Which I think will do what I want, but then there isn’t any way that I can see to catch run away processes that get stuck and never end.

Im now thinking that maybe the spawning should be done when calling consume:

def handle_info({:basic_deliver, payload, %{delivery_tag: tag, redelivered: redelivered}}, chan) do
  consume(chan, tag, redelivered, payload)
  {:noreply, chan}
end

But I’m not sure.

Whats the best way to achieve this? Ideally I would like to limit it to say, 5 concurrent messages being processed at any time.

Hi,

To make your solution of one consumer process spawning multiple tasks, you’ll want to set the channel prefetch-count using Basic.qos/2. This tells the broker how many messages it will dispatch to the consumer pid before stopping and waiting for acks/rejects.

Or you can start a pool of N separate consumer processes, each with it’s own channel. All consumers can share the same connection, since you can open multiple channels per connection.

With the later, provided your consumers are supervised, if a consumer pid dies for some transient reason before acknowledging, the broker will automatically send it to the next consumer.

2 Likes

Thanks for the great library, by the way! :slight_smile:

So just by setting the Basic.qos(chan, prefetch_count: 5) it would automatically consume 5 messages at a time? I assume that would mean I wouldn’t even need to use a Task (other than to prevent it killing the consumer)?

Do you mean as in create multiple supervised worker(Consumer) or once a connection is established, use something like poolboy to set up a pool of channels?

Honestly, I think I was so absorbed with using spawn and tasks that I completely missed that I could just fire up another Consumer process as the easiest way.

So just by setting the Basic.qos(chan, prefetch_count: 5) it would automatically consume 5 messages at a time? I assume that would mean I wouldn’t even need to use a Task (other than to prevent it killing the consumer)?

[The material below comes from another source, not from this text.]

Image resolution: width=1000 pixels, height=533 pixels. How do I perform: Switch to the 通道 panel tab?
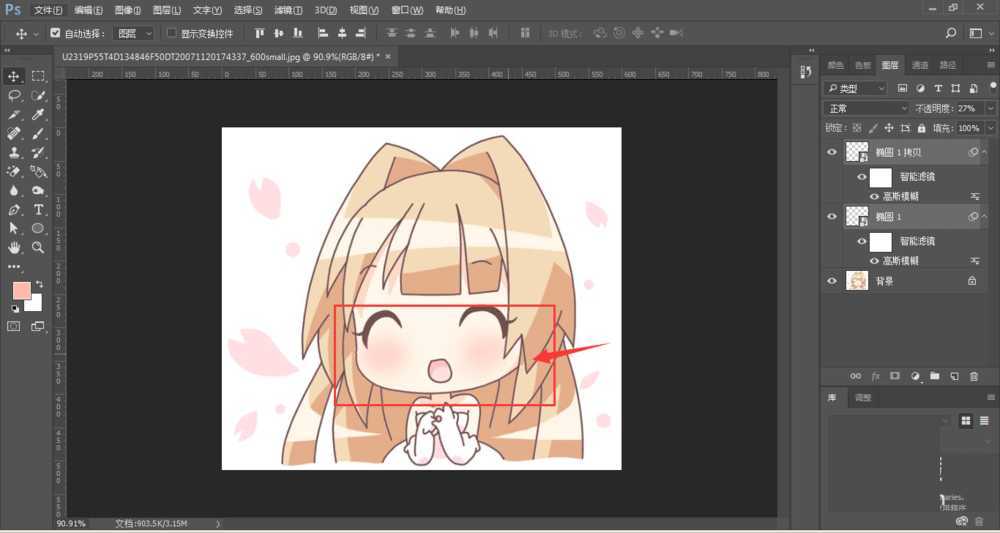coord(918,65)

By setting the prefetch_count to 5 you’ll still need to spawn sub-processes if you want them to be processed in parallel. The difference is that the broker now dispatches up to 5 messages at a time before blocking and waiting for an acknowledge/reject.

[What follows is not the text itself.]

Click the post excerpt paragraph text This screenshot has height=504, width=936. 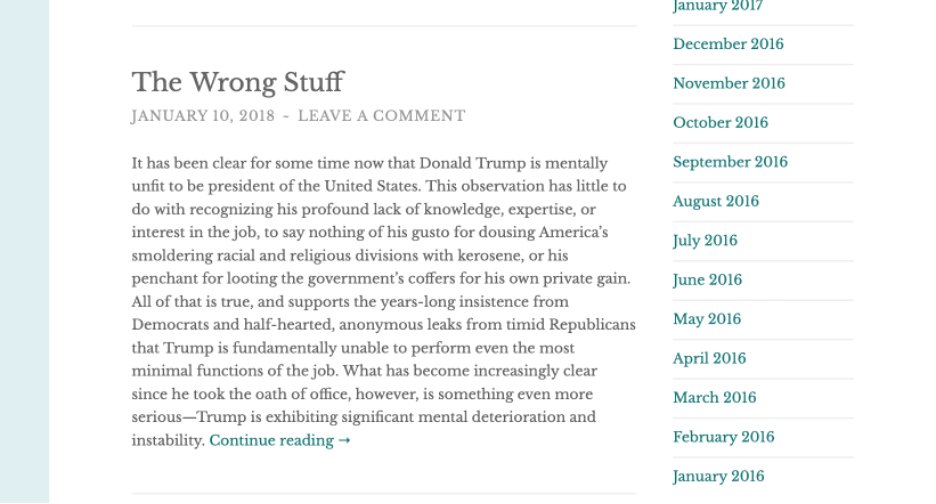tap(380, 300)
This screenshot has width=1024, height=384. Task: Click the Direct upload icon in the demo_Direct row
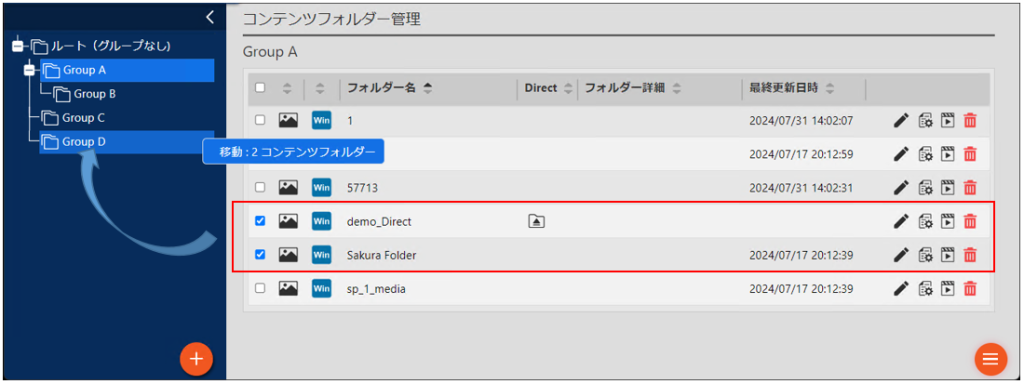tap(536, 221)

Do you mean as in create multiple supervised worker(Consumer) or once a connection is established, use something like poolboy to set up a pool of channels?

Yes. I’d just use regular processes under a Supervisor. You won’t be needing the checkout/checkin functions that poolboy gives you.

1 Like

Thanks very much! :slight_smile:

Something I keep forgetting about Elixir is that if something seems too simple, that’s because it actually is that simple!

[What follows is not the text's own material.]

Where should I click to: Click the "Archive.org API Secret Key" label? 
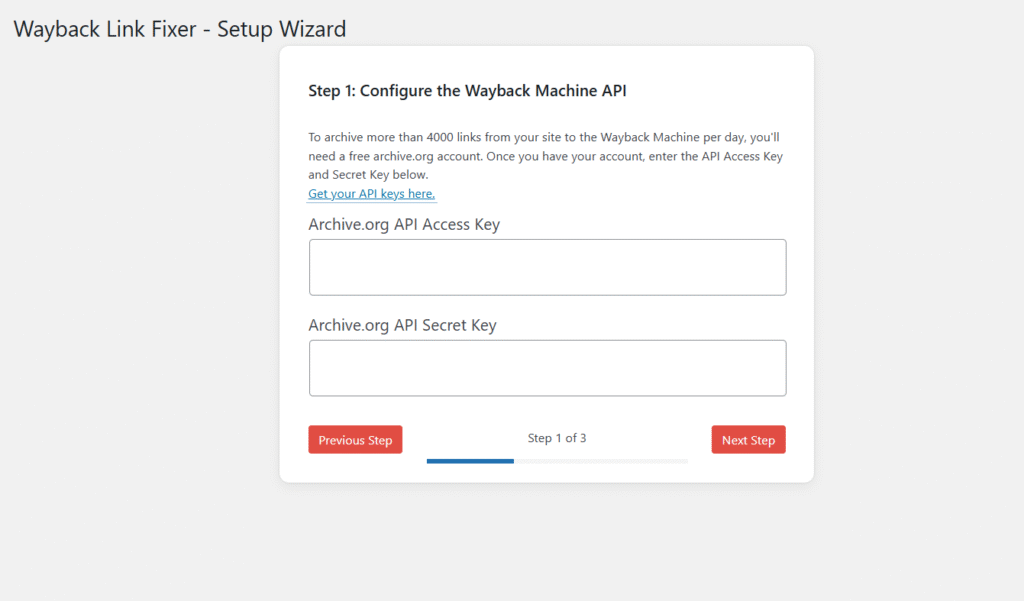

Sorry for replying on a old thread, but I tried this:

This doesn’t seem to work completely.

Suppose I have this situation: a queue with 20 messages, 3 workers

If I send new messages to the queue, all 3 workers receive something. But if I kill my application and restart with messages still in the queue, only one workers consumes messages. Not sure what’s the cause of this?

Solved my own problem, I didn’t set a prefetch_count on my channel. Setting this to 1 fixes it.